═══ Source extract ═══

What you're actually buying: a full-size premium chassis
This is not a compact mini-moto. The Hightail runs an 80V, 4.4 kWh pack (removable and swappable — a real advantage for extended days) feeding a 32 kW peak motor with 658 N·m of wheel torque, good for 75 mph with no factory limiter. It rides on full-size 21/18-inch wheels with long-travel suspension (298 mm front / 315 mm rear) and dual hydraulic brakes, at a substantial 235 lb. This is a bigger, more motorcycle-like machine than a Light Bee X or Sting — closer in stature to a Stark Varg — aimed at experienced trail riders who want real suspension travel and full-size geometry.
The number that's refreshingly honest: real-world range
Here's a rarity in this category: Dust Moto's range claim and the real-world number are the same ~40 miles. Rather than publish an inflated low-speed lab figure, Dust rates the Hightail at about 40 miles of actual hard riding at 25 mph — so for once, the box number is the plan-your-loop number. That honesty is a point in its favor, and a welcome contrast to the claimed-vs-real gap that plagues most of the segment. The swappable pack also means a second battery genuinely doubles your day.
Where it wins, where it costs you
Wins: American design and assembly; serious full-size hardware (32 kW, long-travel suspension, 21/18 wheels); a swappable 4.4 kWh pack; and an unusually honest published range.

═══ Extracted information ═══

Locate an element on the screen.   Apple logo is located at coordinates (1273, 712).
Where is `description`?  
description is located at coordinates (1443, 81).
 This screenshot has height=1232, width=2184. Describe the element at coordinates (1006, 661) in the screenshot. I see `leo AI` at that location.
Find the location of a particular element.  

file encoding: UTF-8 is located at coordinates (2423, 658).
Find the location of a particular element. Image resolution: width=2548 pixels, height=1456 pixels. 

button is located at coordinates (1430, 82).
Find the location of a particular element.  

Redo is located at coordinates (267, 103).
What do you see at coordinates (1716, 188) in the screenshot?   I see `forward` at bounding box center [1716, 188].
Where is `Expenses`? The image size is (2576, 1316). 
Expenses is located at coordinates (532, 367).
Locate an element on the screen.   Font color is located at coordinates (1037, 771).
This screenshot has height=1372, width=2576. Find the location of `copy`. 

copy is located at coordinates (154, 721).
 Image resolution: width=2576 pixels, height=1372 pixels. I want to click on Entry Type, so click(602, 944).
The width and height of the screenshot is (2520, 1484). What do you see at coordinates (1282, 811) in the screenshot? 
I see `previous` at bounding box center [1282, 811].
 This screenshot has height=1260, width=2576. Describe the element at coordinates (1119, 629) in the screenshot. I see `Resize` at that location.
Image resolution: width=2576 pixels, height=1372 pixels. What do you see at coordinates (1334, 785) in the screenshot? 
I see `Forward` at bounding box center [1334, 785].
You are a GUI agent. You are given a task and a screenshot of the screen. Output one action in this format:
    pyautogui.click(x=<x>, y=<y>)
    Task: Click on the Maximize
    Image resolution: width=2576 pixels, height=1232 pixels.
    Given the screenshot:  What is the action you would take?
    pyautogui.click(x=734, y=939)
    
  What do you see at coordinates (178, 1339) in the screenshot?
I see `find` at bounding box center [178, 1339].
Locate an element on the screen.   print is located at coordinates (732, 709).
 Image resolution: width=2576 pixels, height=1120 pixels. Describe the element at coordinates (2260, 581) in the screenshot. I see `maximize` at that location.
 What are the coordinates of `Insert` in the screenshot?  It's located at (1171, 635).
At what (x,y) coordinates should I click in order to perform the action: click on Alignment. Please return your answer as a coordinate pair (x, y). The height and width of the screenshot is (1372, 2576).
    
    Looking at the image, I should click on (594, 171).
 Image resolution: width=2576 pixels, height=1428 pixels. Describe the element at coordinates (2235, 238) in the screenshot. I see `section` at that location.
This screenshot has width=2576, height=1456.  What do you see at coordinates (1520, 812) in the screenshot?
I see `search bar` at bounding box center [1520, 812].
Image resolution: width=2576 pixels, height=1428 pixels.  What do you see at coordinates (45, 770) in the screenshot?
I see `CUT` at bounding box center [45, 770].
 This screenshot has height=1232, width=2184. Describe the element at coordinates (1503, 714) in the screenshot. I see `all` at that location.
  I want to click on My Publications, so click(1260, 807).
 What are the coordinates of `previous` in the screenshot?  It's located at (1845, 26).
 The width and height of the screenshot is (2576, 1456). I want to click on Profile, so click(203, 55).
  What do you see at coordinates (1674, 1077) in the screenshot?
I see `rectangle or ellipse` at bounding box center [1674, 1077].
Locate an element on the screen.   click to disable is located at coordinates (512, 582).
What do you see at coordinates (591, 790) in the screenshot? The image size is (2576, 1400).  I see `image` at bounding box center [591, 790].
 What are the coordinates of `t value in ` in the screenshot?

═══

▶ _Questions_
1/ Translate this sentence from the Hightail review into Spanish: "Here's a rarity in this category: Dust Moto's range claim and the real-world number are the same ~40 miles."
2/ According to the Hightail review, what top speed does the Hightail reach?
3/ Continue the Hightail review from its last sentence.

▶ _Answer section_
1/ Esto es algo poco común en esta categoría: la autonomía que declara Dust Moto y la cifra en condiciones reales son iguales, unas 40 millas.

2/ 75 mph, with no factory limiter.

3/
Costs you: the $10,950 price — this is premium-motorcycle money, not play-bike money, which weighs heavily on value; poor aftermarket and no dealer network as a brand-new startup (community support is effectively nonexistent so far); no display or app; and off-road only as sold. It's also pre-order: Dust is taking refundable reservations while production ramps, so there's no long-term reliability record yet. Those are the honest reasons a 32 kW bike scores 79 rather than joining the top tier.
Street-legal reality
The Hightail is `street_legal: no` — a pure off-highway machine with no factory DOT lighting and no clean conversion path in most states. Treat it as a trail and private-land bike, and check our street-legal guide and your state's rules before assuming any road use.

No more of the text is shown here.